The Logic Colloquium on Friday, September 28 at 2:00pm in Oak 112, will be given by Yael Sharvit (Linguistics, UCLA).

Temporal reference in non-specific indefinites

Non-specific indefinite noun phrases in attitude environments can be transparent or opaque. The interpretation of temporal expressions inside the indefinite is constrained by transparency/opacity. The first fact follows from standard assumptions about attitude reports; the second does not. I propose an account that derives both these facts.

Meeting of interest on May 2: Kratzer 2015

On Wednesday, May 2, at 2pm in Oak Hall 338, there will be a discussion of Kratzer’s recent paper “Chasing Hook: Quantified Indicative Conditionals.” This is a meeting of Ling 5402 (Semantics II); since the topic ties in with things we recently covered in the Meaning Group, the class graciously opened up its discussion to us.

(The paper is a pre-published version of 2015; it is to appear in the ever-forthcoming book “Conditionals, Probability and Paradox: Themes from the Philosophy of Dorothy Edgington” edited Walters and Hawthorne.)

Talk of interest on April 27: Joe Buffington, Albany Law School

The Logic Colloquium on Friday, April 27 at 2:30pm in Oak 112, will be given by Joe Buffington (Albany Law School).

The syntax and semantics of contractual offers

I will be talking about the syntax and semantics of contractual offers. In particular, I will be exploring whether there are any linguistic reasons for modeling contractual offers (as in, “If you do X for me, then I’ll do Y for you.”) as conditional promises, as is often taken to be the case in the legal literature.

Talk on April 24: Woojin Chung, NYU

We will be meeting on Tuesday, April 24, at 11am in Manchester Hall 227, for a talk by Woojin Chung (NYU Linguistics) on “Obligation as counterfactual reasoning”. Abstract below.
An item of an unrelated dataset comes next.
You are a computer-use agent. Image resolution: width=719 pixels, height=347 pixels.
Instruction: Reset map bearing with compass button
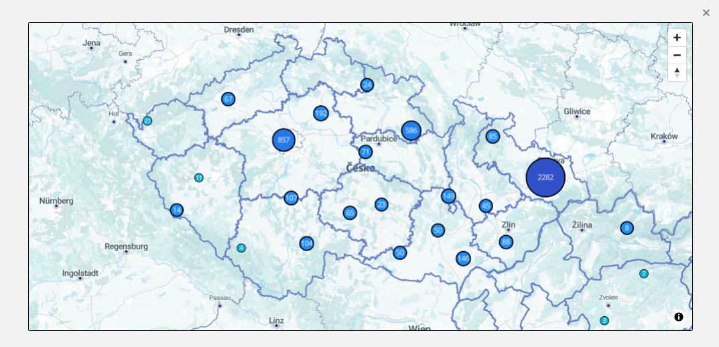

Obligation as counterfactual reasoning

Korean and Japanese modal expressions inform about the composition of deontic modality which is not evident from languages that express modal concepts via an auxiliary. They are expressed in terms of a conditional and an evaluative predicate ‘good’. I propose that obligation does not set up the domain of quantification in which the prejacent is evaluated. Instead, it makes deontic judgments as to what would be the case if the prejacent were true or false, respectively. I show that the proposed semantics offers a principled account of Zvolenszky’s puzzle (Zvolenszky 2002) and Ross’s paradox (Ross 1944).